## Exercise set
1. Reproduce the passage of the interview about We Are Blood and Thunder from "How would you" to "a conscious decision?".
2. Translate this sentence from the interview about We Are Blood and Thunder into Spanish: "It’s one for fans of magic, fantasy and other worlds."

## Given passage
◇ ◇ ◇
How would you describe We Are Blood and Thunder?

Oh, it’s all adventure, fantasy, mystery, suspense, with many twists! So, without spoilers, We Are Blood and Thunder is the story of two women, Lena and Constance, whose lives are bound by a life-threatening and mysterious storm cloud over Duke’s Forest. The story starts before the storm cloud appears, and then its six years later after it has dramatically affected lives in the kingdom and forced a quarantine.

I think, if you like Melinda Salisbury, Samantha Shannon, or Leigh Bardugo, you’ll enjoy We Are Blood and Thunder. It’s one for fans of magic, fantasy and other worlds.

Your two lead protagonists, Constance and Lena, are strong female characters. Was this a conscious decision?

I think, with other YA writers, like Melinda Salisbury and Samantha Shannon, they’re trying to normalise diversity. It’s not about having strong female characters or a diverse cast of characters. I think we just want it to be normal, that’s certainly what I was trying to do. Lena and Constance just happen to be female, it’s not a big deal and certainly in the world that I’ve created, it’s not a world that’s massively divided by gender. It’s a world that happens to be diverse and where the divisions happen to be different. I hope it says something about gender and how we treat those who are different, or not what we expect or want them to be.
◇ ◇ ◇
## Entries shown

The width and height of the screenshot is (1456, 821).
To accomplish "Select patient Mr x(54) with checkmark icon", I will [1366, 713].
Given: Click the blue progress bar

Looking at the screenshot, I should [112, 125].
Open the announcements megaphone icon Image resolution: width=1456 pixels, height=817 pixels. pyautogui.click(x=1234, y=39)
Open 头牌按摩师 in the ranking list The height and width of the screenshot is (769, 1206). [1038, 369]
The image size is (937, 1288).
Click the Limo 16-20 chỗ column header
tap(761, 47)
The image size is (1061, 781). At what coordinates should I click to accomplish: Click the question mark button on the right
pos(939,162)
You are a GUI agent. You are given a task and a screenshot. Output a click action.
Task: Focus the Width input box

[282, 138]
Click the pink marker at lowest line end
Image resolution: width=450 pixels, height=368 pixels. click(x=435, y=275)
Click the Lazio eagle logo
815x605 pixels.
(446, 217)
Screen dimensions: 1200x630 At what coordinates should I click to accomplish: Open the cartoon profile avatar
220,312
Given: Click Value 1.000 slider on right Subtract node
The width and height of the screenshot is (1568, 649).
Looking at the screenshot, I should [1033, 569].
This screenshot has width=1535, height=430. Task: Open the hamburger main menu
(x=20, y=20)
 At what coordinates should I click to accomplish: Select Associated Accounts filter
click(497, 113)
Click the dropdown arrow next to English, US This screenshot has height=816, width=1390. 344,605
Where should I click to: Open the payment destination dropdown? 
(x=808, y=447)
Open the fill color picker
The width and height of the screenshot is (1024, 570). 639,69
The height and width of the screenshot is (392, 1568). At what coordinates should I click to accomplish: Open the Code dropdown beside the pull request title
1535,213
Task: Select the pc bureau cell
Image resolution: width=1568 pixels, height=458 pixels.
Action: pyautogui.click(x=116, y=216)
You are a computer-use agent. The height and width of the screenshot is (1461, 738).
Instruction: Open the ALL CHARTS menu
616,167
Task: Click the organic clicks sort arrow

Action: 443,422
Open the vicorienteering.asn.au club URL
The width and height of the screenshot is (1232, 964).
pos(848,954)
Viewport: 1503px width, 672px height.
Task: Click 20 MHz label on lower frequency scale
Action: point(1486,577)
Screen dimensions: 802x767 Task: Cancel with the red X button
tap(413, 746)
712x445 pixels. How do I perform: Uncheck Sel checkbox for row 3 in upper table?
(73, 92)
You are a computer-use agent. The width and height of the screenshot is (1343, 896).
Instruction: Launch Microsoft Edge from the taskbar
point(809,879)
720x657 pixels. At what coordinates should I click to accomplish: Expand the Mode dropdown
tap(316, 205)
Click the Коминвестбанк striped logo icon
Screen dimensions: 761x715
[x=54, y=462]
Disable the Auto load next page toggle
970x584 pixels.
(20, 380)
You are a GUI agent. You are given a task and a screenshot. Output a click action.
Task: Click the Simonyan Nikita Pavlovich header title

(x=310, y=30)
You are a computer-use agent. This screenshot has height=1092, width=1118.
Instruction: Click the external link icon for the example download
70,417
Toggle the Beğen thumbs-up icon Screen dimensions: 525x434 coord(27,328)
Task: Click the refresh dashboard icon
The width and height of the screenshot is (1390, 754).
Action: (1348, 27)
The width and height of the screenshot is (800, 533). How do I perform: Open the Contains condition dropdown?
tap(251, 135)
◇ ◇ ◇
## Task-by-task answers
1.
How would you describe We Are Blood and Thunder?

Oh, it’s all adventure, fantasy, mystery, suspense, with many twists! So, without spoilers, We Are Blood and Thunder is the story of two women, Lena and Constance, whose lives are bound by a life-threatening and mysterious storm cloud over Duke’s Forest. The story starts before the storm cloud appears, and then its six years later after it has dramatically affected lives in the kingdom and forced a quarantine.

I think, if you like Melinda Salisbury, Samantha Shannon, or Leigh Bardugo, you’ll enjoy We Are Blood and Thunder. It’s one for fans of magic, fantasy and other worlds.

Your two lead protagonists, Constance and Lena, are strong female characters. Was this a conscious decision?

2. Es uno para los aficionados a la magia, la fantasía y otros mundos.